The network architecture of MLP comprises neurons put together into layers. The MLP contains three layers of nodes, i.e., input, hidden, and output layers. The MLP can have one or more hidden layers with various numbers of neurons. In addition to the input node, the hidden and output nodes are considered neurons [65]. When we used the MLP to study rainfall erosivity (MFI), the input layer contained the variables (P_d-max, p_i, P_total, T_avg, T_d-max, and T_d-min), and the output layer presented the predicted MFI (Figure 3), while the hidden layer included a nonlinear function and utilized weight for the input layer. Neurons in the hidden layer work in a trial and error approach [34].

The MLP and RBF consist of three network layers; however, the main difference between the RBF and MLP is that the RBF’s hidden and output layers are different, unlike those of the MLP [66]. The hidden layer neurons are nonlinear, while the output layer neurons are linear in the RBFs. The nonlinear hidden layer neuron plays a significant role in the nonlinear modeling task [67]. The RBF network is simpler compared to MLP. However, the MLP is more successfully implemented in various complex problems. The RBF is a local approximation network, and its output can be estimated by hidden units in a local receptive field. The MLP network works globally, and its output is determined by all the neurons [68]. Despite the similarity between both algorithms, the differences in the architecture process led to different output and accuracy (Figure 7, Figure 8 and Figure 9).

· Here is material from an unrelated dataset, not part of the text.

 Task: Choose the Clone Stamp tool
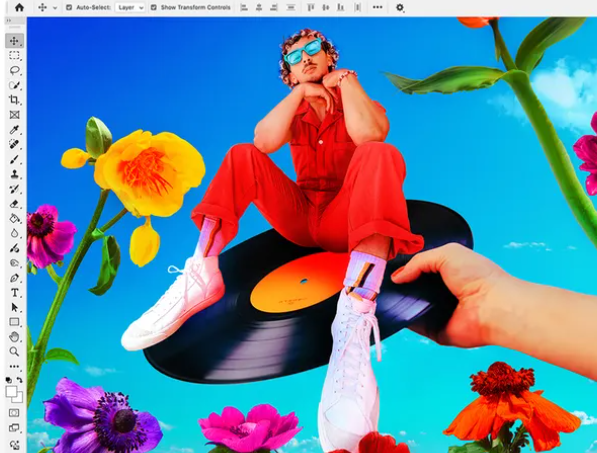(x=14, y=174)
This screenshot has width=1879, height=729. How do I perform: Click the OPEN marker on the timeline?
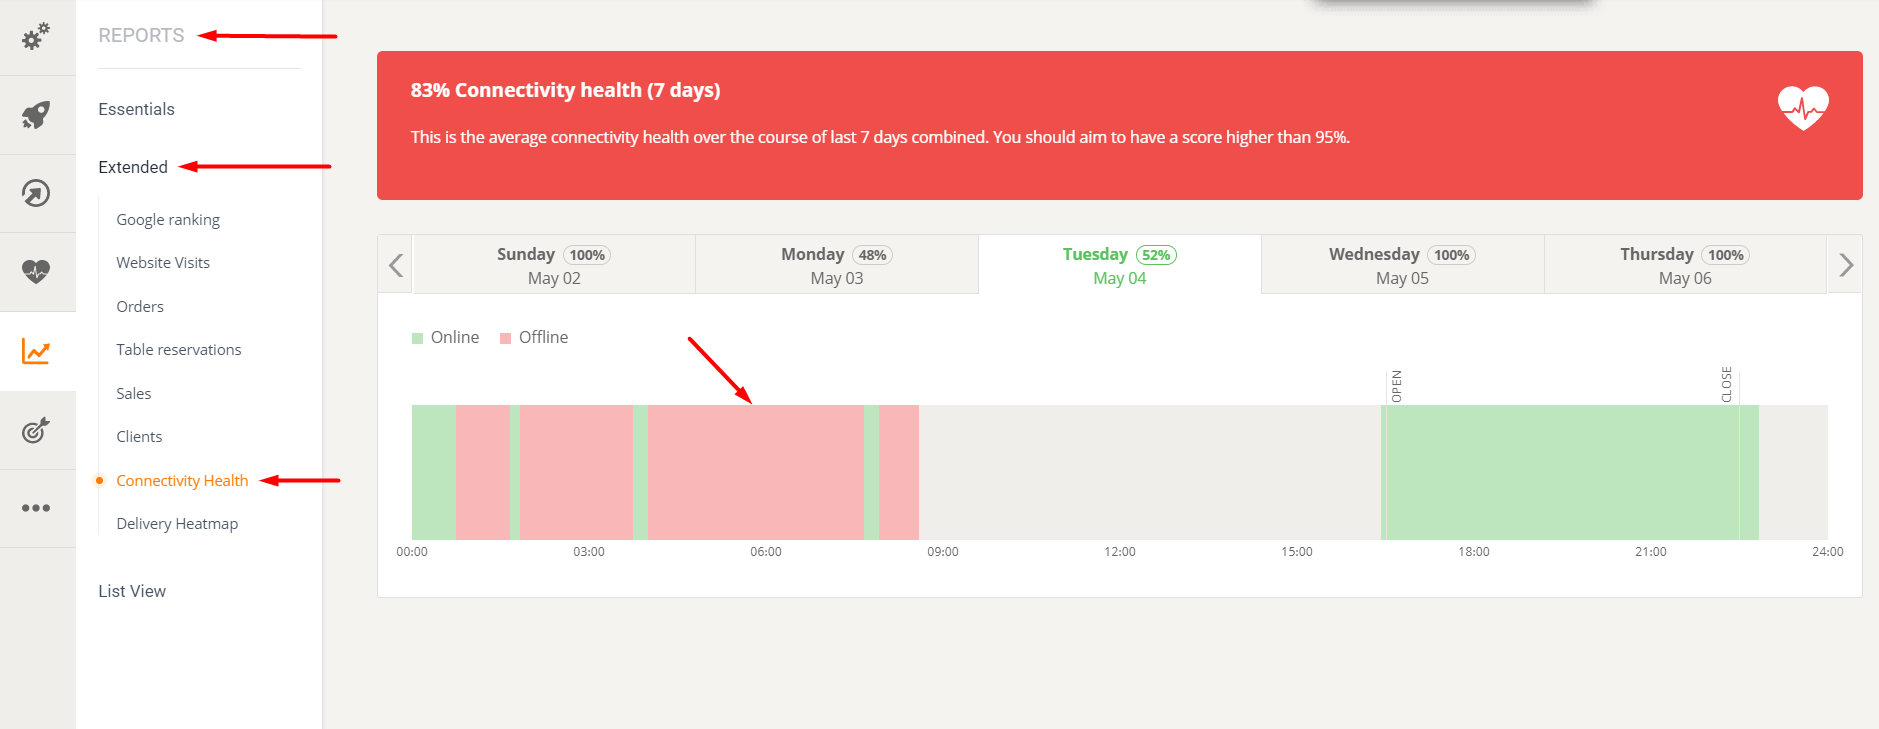(1397, 383)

Overall, the implementation of the ANN for predicting the MFI or other hydrological and environmental variables was proven to be a useful tool for predicting and forecasting [69]. However, the output of this research could be useful for local planners on a county scale for predicting the MFI values based only on monthly and yearly rainfall.

5. Conclusions

Land degradation is a major issue all over the world due to its negative impact on the agroecosystem and environmental components. Recently, machine learning and the artificial neural network have been implemented in environmental research for predicting natural hazards. In this research, ANN (MLP and RBF) algorithms were implemented to predict the MFI as a representative of erosivity factor (soil erosion) in Central Europe. Five scenarios with different inputs (rainfall and temperature) were suggested for exploring the accuracy of ANN (MLP and RBF) algorithms. The output of this research can be summarized as follows:

1-

The MFI ranged between 91.97 (Budapest) and 80.25 (Pecs), with a notable decrease in MFI values (1901–2020).

2-

The SC2 (P_d-max + p_i + P_total) was the best scenario for predicting the MFI using the ANN–MLP.

3-

The SC4 (P_total + T_avg + T_d-max + T_d-min) was the most accurate scenario for predicting the MFI by using the ANN–RBF.

4-

The sensitivity analysis revealed that p_i followed by P_total are the most important input variables for predicting MFI values.

It is good to mention that this research was only focused on MFI as one of the factors that contribute to soil erosion based on the monthly rainfall data. Some other factors such as land use (agricultural areas), soil properties (i.e., texture, structure), vegetation cover, and inclination angle of rainfall streams were not considered in this research.

Local planers, environmental organizations, and decision makers will be able to use the output of this research, where the prediction of the MFI could be performed to a satisfactory level based on the total rainfall in the target regions. In the next steps, other machine learning methods will be implemented to test their accuracy in the prediction of the MFI. However, the output of this research could serve as a good result for both scientific and industrial communities.